Ap
7,2-4.9-14 ; Ps 23 ; 1Jn 3,1-3 ; Mt 5,1-12a
Chers frères et sœurs,
Aujourd’hui Jésus a fait un don exceptionnel à ses disciples et à
nous-mêmes. Un don merveilleux. Saint Matthieu est très précis : il dit
que Jésus est monté sur la montagne, il s’est assis et s’est mis à enseigner.
Tous les détails comptent. Cela veut dire que Jésus est le Maître qui donne son
enseignement avec autorité. Plus encore, il est Dieu qui parle, comme il
parlait à Moïse au Mont Sinaï. Son enseignement est donc comme les tables de la
Loi nouvelle. Ici il ne s’agit pas d’interdits, de panneaux d’avertissement
pour ne pas s’égarer sur les sentiers du mal, mais de bénédictions. Pas
n’importe lesquelles. Nous pouvons les lire de trois manières.

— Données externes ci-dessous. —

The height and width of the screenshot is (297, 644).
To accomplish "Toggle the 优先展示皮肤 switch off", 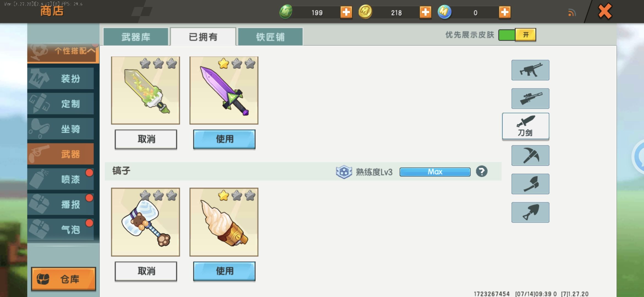I will click(517, 35).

La première est qu’à chaque béatitude, Jésus nous dévoile un trait
de sa personnalité, de la personnalité de Dieu. Il est le pauvre de cœur, il
est celui qui pleure, il est celui qui est doux, celui qui a faim et soif de
justice. Il est celui qui est miséricordieux, qui a un cœur pur, qui est
artisan de paix, qui sera persécuté, insulté et calomnié. Mais il est aussi
celui qui est déjà dans l’allégresse car sa récompense est grande dans les
cieux. Sa récompense, c’est la résurrection : la gloire de Dieu, l’amour
de Dieu, la vie de Dieu lui-même. Vous vous demandez comment était Jésus ?
Vous vous demandez qui est Dieu ? Relisez et méditez les Béatitudes :
c’est lui.
La seconde manière de lire les Béatitudes, c’est de les comprendre
dans leur vrai sens. Je ne peux pas les commenter toutes ici, mais seulement
les deux premières. Je vais essayer de vous y faire entrer.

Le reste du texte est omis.